# Is there a cantor pairing function for spirals?

Similarly to how cantor pairing function works by pairing two numbers >=0 to 1 unique number >=0, and where the ordering goes zig zag like dovetailing, is there a way to map numbers including negative ones to unique numbers but for a spiral pattern?
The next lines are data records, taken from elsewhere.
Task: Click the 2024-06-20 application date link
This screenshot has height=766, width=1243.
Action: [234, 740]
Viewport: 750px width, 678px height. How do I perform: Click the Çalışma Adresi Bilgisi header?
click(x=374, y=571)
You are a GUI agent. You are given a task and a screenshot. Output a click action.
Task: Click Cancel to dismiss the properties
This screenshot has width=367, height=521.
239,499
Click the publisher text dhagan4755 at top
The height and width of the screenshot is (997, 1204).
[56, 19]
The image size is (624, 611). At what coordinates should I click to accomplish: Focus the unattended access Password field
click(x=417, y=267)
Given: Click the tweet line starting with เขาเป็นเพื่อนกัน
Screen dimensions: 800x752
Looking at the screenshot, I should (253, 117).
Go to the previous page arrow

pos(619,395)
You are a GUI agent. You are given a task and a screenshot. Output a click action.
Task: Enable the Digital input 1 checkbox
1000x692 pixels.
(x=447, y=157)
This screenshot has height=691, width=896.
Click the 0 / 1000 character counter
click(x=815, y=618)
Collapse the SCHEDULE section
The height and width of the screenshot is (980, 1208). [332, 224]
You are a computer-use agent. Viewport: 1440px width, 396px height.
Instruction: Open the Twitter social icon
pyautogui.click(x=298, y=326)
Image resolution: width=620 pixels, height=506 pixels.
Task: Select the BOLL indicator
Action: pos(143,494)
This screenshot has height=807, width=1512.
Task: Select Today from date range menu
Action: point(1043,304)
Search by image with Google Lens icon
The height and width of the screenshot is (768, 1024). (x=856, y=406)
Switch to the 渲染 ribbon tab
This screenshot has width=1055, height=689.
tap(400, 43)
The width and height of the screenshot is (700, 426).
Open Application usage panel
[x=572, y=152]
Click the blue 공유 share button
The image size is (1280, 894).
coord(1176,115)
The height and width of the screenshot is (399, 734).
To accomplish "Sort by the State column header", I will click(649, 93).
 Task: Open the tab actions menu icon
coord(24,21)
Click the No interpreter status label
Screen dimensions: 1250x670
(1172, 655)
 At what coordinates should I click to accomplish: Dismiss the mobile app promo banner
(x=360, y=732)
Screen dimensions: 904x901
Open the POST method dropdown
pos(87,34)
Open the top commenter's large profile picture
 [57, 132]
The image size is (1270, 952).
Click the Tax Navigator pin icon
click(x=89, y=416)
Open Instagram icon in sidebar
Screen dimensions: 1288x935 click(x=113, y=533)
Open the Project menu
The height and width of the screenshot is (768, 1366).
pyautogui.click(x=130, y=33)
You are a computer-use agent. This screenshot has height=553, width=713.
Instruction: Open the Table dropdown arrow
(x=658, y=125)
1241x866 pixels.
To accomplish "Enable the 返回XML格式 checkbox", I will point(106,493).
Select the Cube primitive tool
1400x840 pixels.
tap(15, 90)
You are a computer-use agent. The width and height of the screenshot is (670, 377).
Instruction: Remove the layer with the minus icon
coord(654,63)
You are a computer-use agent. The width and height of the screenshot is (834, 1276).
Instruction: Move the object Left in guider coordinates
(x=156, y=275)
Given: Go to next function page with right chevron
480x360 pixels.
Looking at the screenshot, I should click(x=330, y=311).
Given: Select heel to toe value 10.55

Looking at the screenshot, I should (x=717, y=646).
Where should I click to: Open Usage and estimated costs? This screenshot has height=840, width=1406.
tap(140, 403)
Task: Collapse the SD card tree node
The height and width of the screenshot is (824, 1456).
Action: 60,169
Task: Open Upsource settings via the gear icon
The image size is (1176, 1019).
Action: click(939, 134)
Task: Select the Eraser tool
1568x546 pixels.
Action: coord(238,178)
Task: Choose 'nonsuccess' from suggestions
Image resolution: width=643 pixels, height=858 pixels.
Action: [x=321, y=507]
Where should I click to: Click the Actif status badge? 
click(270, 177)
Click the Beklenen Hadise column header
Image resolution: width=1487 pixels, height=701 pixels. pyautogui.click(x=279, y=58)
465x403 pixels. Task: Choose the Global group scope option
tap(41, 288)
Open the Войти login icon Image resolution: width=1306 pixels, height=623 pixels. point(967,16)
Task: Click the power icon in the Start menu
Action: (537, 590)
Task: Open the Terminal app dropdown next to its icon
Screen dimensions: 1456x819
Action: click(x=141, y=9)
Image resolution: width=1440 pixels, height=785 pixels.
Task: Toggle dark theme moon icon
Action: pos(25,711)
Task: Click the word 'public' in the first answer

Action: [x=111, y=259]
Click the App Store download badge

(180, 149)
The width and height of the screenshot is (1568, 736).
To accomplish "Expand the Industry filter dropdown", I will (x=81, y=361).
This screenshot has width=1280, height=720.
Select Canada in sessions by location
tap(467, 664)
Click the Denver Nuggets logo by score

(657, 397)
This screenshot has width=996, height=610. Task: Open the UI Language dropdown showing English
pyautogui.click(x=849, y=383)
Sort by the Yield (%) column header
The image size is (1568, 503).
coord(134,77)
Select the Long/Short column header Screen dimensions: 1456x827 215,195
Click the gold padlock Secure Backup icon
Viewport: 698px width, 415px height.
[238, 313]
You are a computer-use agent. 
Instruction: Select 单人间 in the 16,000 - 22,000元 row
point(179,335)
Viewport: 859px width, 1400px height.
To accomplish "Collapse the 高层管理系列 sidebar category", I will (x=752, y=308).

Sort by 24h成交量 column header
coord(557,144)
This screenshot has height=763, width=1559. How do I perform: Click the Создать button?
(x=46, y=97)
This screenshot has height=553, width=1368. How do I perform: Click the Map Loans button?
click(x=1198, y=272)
In this image, the center is centered on (0,0). Given a square of odd length, i.e. 1, 3, 5, 7..., does there exist a function that can map the coordinates to the ones indicated in red font? Like (0,0) -> 0, (1, -2)->11?

Does anyone know?

Thanks

• Are you asking for an explicit function that describes the mapping? – MCT Jul 15 '16 at 17:53
• I would prefer an explicit formula if it exists. – omega Jul 15 '16 at 17:55

Given two integers $x$ and $y,$ here's a formula for the position $f(x,y)$ of the pair $(x,y)$ in the spiral sequence.
First let $s$ be whichever of $x$ and $y$ has greater absolute value. (If $x$ and $y$ have the same absolute value, just set $s=x.$) Then
$$f(x,y)=\begin{cases} 4s^2-x+y, &\text{if }s \ge 0,\\ 4s^2+(-1)^{\delta_{s,x}}(2s+x+y), &\text{if }s < 0. \end{cases}$$
Here $\delta_{s,x}$ is the Kronecker delta, which is $1$ if $s=x,$ and $0$ otherwise.